* _TASK DIRECTIONS_: Output each line of the data below exactly, omitting any image.

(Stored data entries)
--

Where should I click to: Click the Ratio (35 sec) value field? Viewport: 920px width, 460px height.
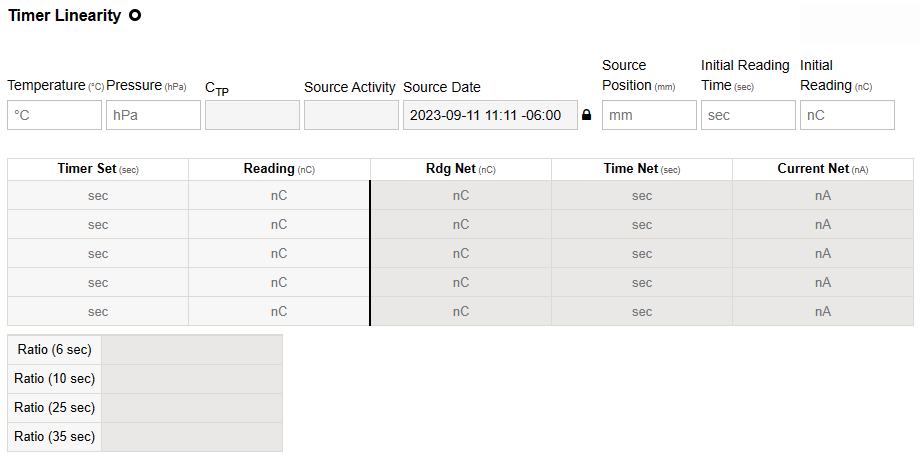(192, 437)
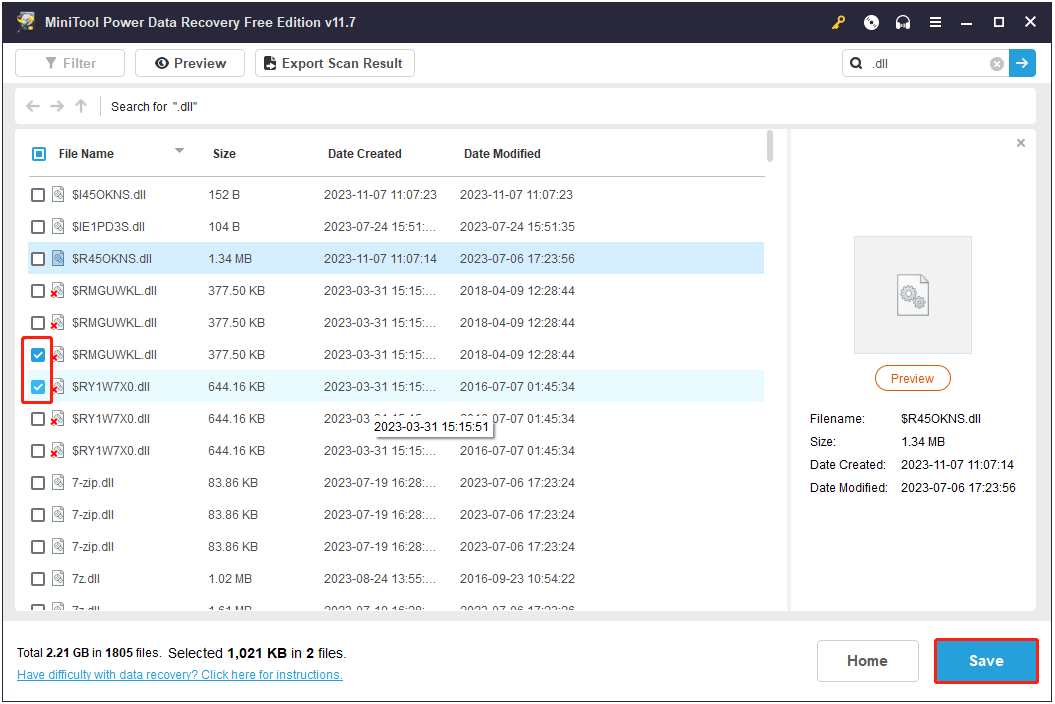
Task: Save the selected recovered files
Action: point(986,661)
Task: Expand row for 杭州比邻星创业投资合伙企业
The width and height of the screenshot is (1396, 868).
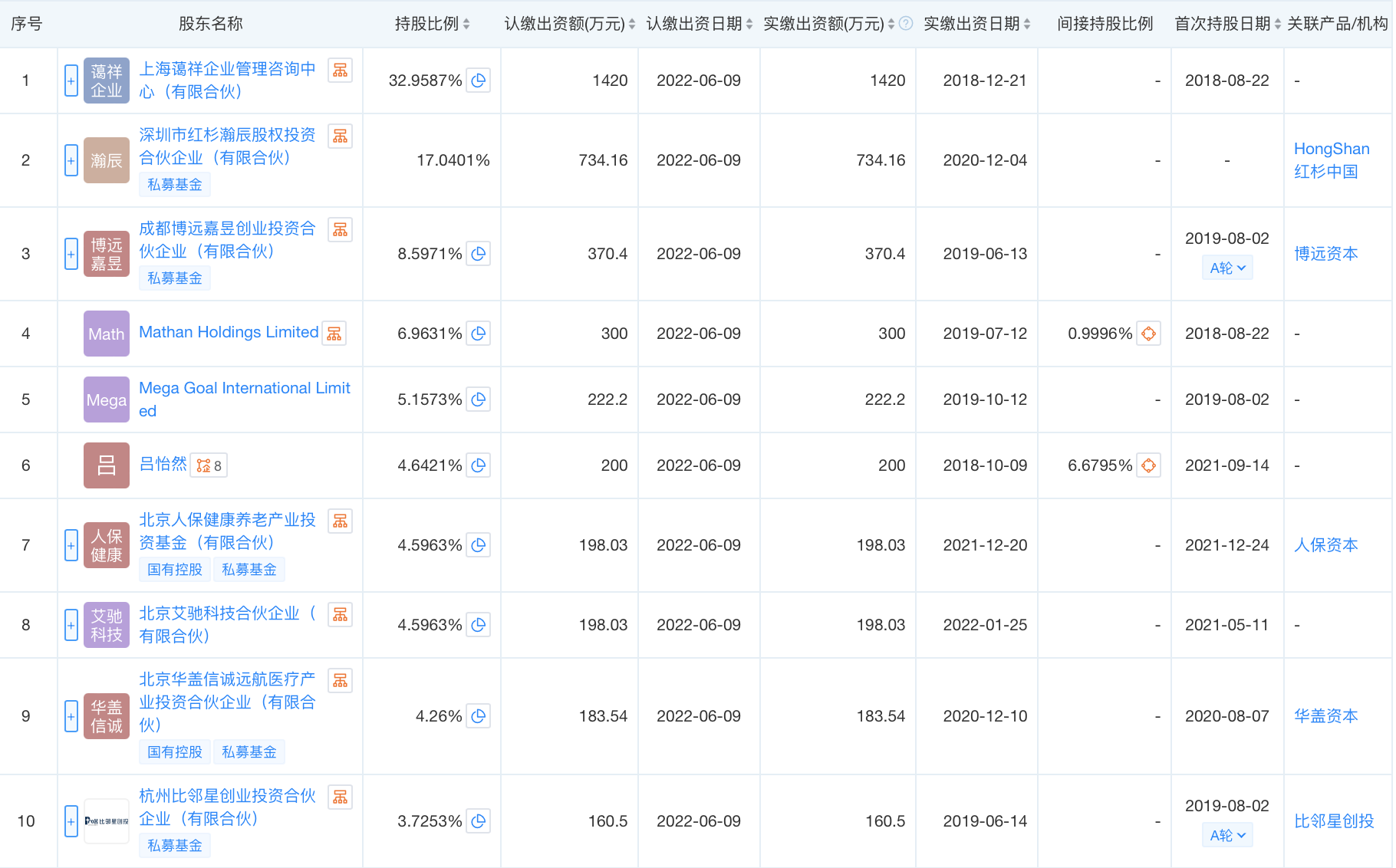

--

* _YOUR RESPONSE_:
Where should I click to: Click the Ratio (35 sec) value field? Viewport: 920px width, 460px height.
(192, 437)
Task: Save the selected recovered files
Action: point(986,661)
Task: Expand row for 杭州比邻星创业投资合伙企业
The width and height of the screenshot is (1396, 868).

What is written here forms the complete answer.